Start of DATA EXTRACTS

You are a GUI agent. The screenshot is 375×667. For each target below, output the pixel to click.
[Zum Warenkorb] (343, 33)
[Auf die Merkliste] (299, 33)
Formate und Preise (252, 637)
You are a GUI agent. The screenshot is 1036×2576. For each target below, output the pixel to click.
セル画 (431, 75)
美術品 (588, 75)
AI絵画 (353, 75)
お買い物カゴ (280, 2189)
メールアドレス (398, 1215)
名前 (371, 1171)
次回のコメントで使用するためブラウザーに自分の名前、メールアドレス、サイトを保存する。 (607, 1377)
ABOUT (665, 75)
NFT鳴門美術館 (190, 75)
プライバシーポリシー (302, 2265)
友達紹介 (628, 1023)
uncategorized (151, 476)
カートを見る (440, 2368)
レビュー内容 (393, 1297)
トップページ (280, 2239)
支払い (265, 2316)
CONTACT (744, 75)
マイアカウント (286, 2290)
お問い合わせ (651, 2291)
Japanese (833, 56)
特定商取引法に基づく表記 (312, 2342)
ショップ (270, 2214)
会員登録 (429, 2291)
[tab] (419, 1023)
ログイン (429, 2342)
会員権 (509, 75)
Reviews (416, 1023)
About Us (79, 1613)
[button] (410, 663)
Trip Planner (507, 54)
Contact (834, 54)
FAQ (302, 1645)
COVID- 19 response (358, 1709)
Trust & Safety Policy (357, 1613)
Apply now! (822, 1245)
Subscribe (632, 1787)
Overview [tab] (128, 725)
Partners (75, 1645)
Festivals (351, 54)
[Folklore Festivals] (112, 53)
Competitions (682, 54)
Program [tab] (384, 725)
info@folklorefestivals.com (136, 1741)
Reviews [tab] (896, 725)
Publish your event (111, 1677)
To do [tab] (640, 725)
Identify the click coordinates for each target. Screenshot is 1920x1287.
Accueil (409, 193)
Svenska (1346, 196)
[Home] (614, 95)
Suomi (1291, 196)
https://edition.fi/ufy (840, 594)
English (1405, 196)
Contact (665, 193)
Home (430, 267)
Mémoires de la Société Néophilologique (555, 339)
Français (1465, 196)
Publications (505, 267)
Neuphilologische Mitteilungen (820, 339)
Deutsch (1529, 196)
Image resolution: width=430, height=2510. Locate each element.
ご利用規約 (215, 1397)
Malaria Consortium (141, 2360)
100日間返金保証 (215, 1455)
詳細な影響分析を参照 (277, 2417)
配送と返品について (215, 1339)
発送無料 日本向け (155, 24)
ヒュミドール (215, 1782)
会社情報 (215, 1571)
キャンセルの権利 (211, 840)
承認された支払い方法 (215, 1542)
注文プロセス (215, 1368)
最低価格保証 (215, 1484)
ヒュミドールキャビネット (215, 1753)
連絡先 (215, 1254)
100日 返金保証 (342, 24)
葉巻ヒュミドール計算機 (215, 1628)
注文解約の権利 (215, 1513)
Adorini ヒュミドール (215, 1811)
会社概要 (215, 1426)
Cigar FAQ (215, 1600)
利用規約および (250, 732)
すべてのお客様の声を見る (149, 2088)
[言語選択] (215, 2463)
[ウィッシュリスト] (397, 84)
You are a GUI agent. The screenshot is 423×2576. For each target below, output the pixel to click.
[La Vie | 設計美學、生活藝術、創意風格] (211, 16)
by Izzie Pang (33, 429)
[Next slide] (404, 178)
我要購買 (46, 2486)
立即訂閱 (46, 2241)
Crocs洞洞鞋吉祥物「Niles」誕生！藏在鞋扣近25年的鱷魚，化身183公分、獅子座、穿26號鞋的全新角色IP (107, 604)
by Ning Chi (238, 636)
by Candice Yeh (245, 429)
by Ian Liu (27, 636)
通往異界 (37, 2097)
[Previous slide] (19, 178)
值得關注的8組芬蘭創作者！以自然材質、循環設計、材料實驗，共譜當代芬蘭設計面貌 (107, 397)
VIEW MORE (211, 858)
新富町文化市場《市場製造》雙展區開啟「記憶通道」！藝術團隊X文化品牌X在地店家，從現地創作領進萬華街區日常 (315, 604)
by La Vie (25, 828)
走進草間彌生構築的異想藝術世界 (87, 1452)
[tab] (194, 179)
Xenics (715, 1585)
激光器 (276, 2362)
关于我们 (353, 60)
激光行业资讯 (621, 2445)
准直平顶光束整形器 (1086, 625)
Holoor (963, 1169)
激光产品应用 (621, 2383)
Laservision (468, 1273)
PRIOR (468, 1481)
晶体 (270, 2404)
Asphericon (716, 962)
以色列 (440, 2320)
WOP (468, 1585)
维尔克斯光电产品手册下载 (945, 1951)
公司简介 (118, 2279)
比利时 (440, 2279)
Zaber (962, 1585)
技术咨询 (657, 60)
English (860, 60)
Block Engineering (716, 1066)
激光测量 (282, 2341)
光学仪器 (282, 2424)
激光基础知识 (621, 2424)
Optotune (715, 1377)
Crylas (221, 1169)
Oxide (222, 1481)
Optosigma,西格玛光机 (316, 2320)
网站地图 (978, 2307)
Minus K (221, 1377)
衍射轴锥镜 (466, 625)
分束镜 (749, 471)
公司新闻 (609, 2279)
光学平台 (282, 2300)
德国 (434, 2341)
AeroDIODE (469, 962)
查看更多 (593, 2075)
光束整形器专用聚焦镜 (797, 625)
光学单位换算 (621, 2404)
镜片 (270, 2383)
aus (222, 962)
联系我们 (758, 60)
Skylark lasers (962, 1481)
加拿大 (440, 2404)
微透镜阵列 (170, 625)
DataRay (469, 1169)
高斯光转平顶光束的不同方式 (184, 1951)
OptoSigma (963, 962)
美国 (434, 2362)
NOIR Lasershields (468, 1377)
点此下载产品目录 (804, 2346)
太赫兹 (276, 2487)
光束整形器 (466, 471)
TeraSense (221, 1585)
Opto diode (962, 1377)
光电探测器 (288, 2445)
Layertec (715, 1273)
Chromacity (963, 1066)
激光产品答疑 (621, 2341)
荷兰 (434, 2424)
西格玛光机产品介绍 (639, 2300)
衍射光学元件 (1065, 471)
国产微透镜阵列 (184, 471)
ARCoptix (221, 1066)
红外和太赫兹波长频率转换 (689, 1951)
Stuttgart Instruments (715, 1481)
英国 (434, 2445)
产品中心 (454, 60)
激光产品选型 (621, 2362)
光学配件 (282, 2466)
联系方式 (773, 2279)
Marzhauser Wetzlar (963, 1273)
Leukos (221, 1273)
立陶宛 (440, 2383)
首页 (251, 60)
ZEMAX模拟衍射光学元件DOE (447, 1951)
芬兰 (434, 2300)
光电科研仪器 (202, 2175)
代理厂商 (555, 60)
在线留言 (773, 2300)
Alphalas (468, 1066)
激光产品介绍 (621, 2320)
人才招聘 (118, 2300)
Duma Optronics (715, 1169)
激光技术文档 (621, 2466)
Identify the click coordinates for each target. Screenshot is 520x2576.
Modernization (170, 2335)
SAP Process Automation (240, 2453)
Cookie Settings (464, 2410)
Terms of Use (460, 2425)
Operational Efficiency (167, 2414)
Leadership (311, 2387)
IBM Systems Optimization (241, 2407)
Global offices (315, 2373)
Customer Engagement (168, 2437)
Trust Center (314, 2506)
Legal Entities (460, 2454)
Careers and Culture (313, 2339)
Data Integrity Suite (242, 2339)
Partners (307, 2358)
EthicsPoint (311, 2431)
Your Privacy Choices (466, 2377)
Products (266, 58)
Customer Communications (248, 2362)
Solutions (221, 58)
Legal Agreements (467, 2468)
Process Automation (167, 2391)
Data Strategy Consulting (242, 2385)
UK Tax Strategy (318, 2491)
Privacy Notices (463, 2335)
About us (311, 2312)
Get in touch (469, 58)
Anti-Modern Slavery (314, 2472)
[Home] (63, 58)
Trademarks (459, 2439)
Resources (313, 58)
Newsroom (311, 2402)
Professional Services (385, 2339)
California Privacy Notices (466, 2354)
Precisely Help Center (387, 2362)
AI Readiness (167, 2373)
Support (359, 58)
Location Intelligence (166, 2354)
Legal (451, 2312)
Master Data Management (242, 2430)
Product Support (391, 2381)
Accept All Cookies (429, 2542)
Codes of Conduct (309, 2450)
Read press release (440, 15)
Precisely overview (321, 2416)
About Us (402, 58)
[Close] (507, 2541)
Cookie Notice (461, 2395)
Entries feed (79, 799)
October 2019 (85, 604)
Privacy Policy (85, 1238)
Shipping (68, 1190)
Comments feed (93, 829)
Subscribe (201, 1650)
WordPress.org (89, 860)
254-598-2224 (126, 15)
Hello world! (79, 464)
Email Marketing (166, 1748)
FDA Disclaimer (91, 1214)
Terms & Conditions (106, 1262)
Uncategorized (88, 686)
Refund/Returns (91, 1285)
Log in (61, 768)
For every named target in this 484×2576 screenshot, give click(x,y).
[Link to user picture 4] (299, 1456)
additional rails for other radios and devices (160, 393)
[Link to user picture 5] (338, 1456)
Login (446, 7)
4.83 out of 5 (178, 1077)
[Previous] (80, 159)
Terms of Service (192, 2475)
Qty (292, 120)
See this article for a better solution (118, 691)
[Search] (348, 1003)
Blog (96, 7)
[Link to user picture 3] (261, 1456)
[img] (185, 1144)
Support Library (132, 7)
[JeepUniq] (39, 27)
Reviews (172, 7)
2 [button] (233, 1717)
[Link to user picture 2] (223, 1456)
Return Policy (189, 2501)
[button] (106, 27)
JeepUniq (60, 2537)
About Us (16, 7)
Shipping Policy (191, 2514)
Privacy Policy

End of DATA EXTRACTS

■ **TASK TO COMPLETE**: Where a line of the data above includes the string "click", pull it out.

■ **RESPONSE BELOW**:
You are a GUI agent. The screenshot is 375×667. For each target below, output the pixel to click.
You are a GUI agent. The screenshot is 1036×2576. For each target below, output the pixel to click.
Identify the click coordinates for each target. Screenshot is 1920x1287.
You are a GUI agent. The screenshot is 423×2576. For each target below, output the pixel to click.
Identify the click coordinates for each target. Screenshot is 520x2576.
For every named target in this 484×2576 screenshot, give click(x,y).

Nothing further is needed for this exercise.